start Stored data

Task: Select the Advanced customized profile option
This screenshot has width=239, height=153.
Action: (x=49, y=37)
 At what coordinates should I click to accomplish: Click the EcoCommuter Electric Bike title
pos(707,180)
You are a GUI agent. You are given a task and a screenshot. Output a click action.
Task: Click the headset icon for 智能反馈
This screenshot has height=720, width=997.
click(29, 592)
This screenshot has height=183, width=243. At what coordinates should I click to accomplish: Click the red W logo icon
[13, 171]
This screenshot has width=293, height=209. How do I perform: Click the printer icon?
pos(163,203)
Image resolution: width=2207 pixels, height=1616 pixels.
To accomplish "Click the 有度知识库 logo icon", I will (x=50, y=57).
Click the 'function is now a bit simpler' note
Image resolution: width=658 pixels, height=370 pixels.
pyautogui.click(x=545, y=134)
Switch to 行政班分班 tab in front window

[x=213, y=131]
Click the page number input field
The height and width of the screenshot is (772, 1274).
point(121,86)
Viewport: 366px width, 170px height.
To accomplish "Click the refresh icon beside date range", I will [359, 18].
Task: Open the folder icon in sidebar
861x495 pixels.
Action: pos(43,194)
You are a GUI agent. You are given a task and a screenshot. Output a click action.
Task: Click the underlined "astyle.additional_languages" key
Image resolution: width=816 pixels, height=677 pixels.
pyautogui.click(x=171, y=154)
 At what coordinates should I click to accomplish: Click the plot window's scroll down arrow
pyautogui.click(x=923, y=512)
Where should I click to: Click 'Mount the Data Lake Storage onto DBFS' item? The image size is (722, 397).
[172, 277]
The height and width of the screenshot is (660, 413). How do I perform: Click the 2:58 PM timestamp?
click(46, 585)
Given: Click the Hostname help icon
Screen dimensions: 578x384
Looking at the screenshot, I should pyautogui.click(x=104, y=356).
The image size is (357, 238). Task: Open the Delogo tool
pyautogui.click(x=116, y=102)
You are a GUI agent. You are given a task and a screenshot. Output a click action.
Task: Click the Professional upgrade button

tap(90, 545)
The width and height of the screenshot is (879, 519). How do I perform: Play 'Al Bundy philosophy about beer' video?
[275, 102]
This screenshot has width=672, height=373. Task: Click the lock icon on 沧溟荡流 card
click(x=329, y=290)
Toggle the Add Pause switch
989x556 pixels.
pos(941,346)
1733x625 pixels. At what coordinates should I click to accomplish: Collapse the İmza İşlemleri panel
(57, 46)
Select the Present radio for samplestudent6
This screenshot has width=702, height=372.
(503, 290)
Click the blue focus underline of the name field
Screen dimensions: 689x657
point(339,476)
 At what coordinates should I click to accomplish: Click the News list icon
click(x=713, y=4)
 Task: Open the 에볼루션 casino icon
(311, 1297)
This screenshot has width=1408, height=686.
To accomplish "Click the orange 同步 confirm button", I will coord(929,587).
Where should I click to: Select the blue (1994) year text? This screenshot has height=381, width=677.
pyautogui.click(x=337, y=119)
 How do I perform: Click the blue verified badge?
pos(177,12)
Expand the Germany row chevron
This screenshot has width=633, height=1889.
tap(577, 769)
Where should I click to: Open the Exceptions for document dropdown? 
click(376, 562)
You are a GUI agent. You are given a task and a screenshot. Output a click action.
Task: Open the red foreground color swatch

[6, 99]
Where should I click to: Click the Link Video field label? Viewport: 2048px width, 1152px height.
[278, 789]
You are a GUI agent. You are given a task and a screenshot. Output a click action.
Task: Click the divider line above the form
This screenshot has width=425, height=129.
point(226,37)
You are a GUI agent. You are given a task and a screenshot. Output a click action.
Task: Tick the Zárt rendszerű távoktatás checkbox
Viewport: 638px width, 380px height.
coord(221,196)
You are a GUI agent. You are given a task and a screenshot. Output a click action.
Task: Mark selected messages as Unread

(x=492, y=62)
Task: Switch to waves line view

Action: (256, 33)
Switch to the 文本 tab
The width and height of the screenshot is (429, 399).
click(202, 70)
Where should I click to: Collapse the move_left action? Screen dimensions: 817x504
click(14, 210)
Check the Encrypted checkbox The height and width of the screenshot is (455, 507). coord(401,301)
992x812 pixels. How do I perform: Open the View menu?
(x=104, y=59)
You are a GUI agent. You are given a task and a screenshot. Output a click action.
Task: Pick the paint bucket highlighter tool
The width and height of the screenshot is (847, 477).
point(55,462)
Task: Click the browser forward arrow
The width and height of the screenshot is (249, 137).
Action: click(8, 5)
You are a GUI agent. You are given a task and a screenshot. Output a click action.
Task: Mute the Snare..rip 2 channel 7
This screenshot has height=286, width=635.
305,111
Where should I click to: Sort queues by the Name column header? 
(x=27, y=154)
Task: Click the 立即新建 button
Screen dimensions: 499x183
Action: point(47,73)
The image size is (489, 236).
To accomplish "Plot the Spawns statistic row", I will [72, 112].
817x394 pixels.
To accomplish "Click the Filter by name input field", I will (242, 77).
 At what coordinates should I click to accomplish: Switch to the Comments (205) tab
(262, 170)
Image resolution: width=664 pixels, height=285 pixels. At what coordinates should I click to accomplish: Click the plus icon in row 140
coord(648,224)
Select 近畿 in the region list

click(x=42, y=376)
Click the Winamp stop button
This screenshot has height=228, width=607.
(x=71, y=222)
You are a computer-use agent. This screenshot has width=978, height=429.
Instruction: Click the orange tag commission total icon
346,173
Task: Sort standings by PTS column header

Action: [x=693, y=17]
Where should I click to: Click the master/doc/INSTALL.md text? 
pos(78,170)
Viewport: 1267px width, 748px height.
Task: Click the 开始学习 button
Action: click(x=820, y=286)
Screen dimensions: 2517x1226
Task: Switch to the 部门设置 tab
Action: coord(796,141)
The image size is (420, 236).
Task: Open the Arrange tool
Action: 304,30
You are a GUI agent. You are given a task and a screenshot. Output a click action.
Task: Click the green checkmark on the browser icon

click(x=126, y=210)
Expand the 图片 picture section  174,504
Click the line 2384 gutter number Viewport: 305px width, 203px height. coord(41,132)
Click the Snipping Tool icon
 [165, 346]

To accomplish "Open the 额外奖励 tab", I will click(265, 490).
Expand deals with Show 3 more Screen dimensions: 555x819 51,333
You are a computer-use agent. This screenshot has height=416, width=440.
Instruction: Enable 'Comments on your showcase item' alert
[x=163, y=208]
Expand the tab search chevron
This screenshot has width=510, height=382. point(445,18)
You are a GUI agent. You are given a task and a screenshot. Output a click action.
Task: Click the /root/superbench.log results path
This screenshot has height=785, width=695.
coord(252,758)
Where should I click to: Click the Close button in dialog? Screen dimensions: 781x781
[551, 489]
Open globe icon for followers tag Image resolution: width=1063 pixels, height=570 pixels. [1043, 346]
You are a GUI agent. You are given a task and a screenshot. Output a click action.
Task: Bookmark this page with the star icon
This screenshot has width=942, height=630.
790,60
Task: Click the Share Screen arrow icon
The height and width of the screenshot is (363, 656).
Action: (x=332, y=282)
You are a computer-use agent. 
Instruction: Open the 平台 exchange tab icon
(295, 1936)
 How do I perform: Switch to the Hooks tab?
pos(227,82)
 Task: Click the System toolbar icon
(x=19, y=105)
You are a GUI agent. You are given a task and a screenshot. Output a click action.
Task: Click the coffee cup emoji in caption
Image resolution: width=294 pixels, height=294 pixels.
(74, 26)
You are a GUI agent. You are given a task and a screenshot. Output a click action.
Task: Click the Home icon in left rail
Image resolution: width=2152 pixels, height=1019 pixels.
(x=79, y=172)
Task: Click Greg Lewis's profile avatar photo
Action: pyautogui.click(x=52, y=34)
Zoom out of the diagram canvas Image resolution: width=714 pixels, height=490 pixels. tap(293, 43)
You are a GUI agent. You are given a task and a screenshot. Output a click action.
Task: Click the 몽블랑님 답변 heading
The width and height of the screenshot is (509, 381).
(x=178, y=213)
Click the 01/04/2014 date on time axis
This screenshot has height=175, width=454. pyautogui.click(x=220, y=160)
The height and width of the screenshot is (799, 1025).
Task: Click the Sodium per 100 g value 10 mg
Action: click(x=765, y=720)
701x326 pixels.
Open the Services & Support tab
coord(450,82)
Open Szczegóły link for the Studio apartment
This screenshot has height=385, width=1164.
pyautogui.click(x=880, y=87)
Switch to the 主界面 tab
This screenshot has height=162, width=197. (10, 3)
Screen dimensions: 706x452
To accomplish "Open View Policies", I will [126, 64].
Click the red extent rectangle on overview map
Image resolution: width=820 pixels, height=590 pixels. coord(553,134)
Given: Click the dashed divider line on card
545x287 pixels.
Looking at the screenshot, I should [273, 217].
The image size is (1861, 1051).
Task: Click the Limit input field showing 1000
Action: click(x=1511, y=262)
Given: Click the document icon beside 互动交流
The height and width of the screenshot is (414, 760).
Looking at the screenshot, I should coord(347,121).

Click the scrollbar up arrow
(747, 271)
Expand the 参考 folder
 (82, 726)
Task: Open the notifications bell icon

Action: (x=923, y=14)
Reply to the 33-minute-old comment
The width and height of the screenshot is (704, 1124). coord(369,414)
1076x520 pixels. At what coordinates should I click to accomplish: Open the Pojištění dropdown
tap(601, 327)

end Stored data

▶ **Goal of the exercise**
Convert the data starting with the line that contains "Given: Click the dashed divider line on card" and going on through the end of the data into a JSON list of strings, one string per line, omitting blank lines.

▶ **Correct result**
[
  "Given: Click the dashed divider line on card",
  "545x287 pixels.",
  "Looking at the screenshot, I should [273, 217].",
  "The image size is (1861, 1051).",
  "Task: Click the Limit input field showing 1000",
  "Action: click(x=1511, y=262)",
  "Given: Click the document icon beside 互动交流",
  "The height and width of the screenshot is (414, 760).",
  "Looking at the screenshot, I should coord(347,121).",
  "Click the scrollbar up arrow",
  "(747, 271)",
  "Expand the 参考 folder",
  " (82, 726)",
  "Task: Open the notifications bell icon",
  "Action: (x=923, y=14)",
  "Reply to the 33-minute-old comment",
  "The width and height of the screenshot is (704, 1124). coord(369,414)",
  "1076x520 pixels. At what coordinates should I click to accomplish: Open the Pojištění dropdown",
  "tap(601, 327)"
]